> **The task**:
In the material below, copy out the lines starting at the one containing "Найти ветерана (130, 284)" and ending at the one containing "Facebook (113, 1453)", both included, without altering any character.

-------- Dataset entries --------

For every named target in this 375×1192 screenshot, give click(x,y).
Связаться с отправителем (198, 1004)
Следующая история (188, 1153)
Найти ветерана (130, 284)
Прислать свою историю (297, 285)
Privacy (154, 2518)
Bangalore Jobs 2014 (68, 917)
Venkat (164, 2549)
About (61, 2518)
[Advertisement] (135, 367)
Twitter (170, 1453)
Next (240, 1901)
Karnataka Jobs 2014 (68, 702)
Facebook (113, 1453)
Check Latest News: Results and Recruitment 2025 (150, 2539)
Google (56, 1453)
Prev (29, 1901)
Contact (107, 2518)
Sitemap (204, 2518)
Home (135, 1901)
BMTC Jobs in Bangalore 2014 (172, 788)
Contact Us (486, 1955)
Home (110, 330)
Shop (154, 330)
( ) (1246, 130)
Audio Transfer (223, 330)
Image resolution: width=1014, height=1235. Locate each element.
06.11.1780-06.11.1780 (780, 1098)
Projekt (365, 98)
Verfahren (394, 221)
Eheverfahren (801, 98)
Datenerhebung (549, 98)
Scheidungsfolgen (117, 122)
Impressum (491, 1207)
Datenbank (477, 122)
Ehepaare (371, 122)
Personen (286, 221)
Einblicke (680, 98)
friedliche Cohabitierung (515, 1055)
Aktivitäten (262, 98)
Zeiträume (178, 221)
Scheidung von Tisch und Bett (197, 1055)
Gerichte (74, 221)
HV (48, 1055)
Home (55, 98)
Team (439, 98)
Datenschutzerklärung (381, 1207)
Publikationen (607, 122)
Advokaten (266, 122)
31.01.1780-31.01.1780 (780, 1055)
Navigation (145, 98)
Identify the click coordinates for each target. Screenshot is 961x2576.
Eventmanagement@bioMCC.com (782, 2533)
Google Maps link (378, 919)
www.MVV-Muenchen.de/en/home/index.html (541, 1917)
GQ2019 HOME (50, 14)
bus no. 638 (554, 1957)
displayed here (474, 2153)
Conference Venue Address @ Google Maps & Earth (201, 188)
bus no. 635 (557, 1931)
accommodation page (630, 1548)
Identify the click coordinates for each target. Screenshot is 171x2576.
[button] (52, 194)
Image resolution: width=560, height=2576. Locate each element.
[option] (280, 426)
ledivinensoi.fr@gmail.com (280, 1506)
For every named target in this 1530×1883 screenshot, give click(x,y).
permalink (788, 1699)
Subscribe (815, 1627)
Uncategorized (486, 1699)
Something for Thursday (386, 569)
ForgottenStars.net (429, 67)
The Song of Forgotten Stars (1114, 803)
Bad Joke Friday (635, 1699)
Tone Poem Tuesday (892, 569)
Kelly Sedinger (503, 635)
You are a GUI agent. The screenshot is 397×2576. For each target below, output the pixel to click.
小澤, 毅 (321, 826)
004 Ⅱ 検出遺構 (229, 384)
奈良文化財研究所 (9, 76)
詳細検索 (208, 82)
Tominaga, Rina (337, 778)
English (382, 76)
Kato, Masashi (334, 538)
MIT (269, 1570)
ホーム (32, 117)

--------

> **In response**:
Найти ветерана (130, 284)
Прислать свою историю (297, 285)
Privacy (154, 2518)
Bangalore Jobs 2014 (68, 917)
Venkat (164, 2549)
About (61, 2518)
[Advertisement] (135, 367)
Twitter (170, 1453)
Next (240, 1901)
Karnataka Jobs 2014 (68, 702)
Facebook (113, 1453)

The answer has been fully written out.